Transition conditions 306 can include a myriad of different
conditions that may define how a state machine transitions from one
state to another. Each state machine can have its own set of
transition conditions. The conditions can define thresholds that
may be compared against any one or more of the following inputs:
sensor data values, time clocks, and user interaction events (e.g.,
hush events). State change transitions can be governed by
relatively simple conditions (e.g., single-criteria conditions), or
relatively complex conditions (e.g., multi-criteria conditions).
Single-criteria conditions may compare one input to one threshold.
For example, a simple condition can be a comparison between a
sensor data value and a threshold. If the sensor data value equals
or exceeds the threshold, the state change transition may be
executed. In contrast, a multi-criteria condition can be a
comparison of one or more inputs to one or more thresholds. For
example, a multi-criteria condition can be a comparison between a
first sensor value and a first threshold and a comparison between a
second sensor value and a second threshold. In some embodiments,
both comparisons would need to be satisfied in order to effect a
state change transition. In other embodiments, only one of the
comparisons would need to be satisfied in order to effect a state
change transition. As another example, a multi-criteria condition
can be a comparison between a time clock and a time threshold and a
comparison between a sensor value and a threshold.
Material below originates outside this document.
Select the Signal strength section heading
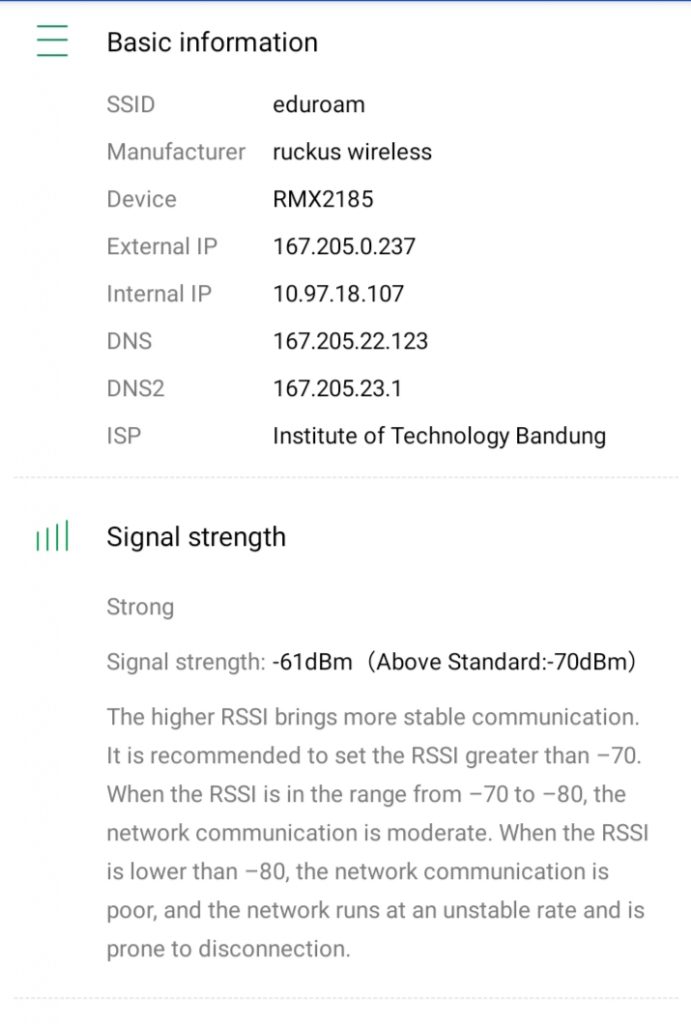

In some embodiments, the threshold for a particular transition
condition can be adjusted. Such thresholds are referred to herein
as adjustable thresholds (e.g., shown as part of transition
conditions 306). The adjustable threshold can be changed in
response to threshold adjustment parameter 307, which may be
provided, for example, by an alarm threshold setting module
according to an embodiment. Adjustable thresholds can be selected
from one of at least two different selectable thresholds, and any
suitable selection criteria can be used to select the appropriate
threshold for the adjustable threshold. In one embodiment, the
selection criteria can include several single-criteria conditions
or a multi-criteria condition. In another embodiment, if the
adjustable threshold is compared to sensor values of a first
sensor, the selection criteria can include an analysis of at least
one sensor other than the first sensor. In another embodiment, the
adjustable threshold can be the threshold used in a smoke alarm
transition condition, and the adjustable threshold can be selected
from one of three different thresholds.
In some embodiments, the threshold for a particular transition
condition can be a learned condition threshold (not shown). The
learned condition threshold can be the result of a difference
function, which may subtract a constant from an initial threshold.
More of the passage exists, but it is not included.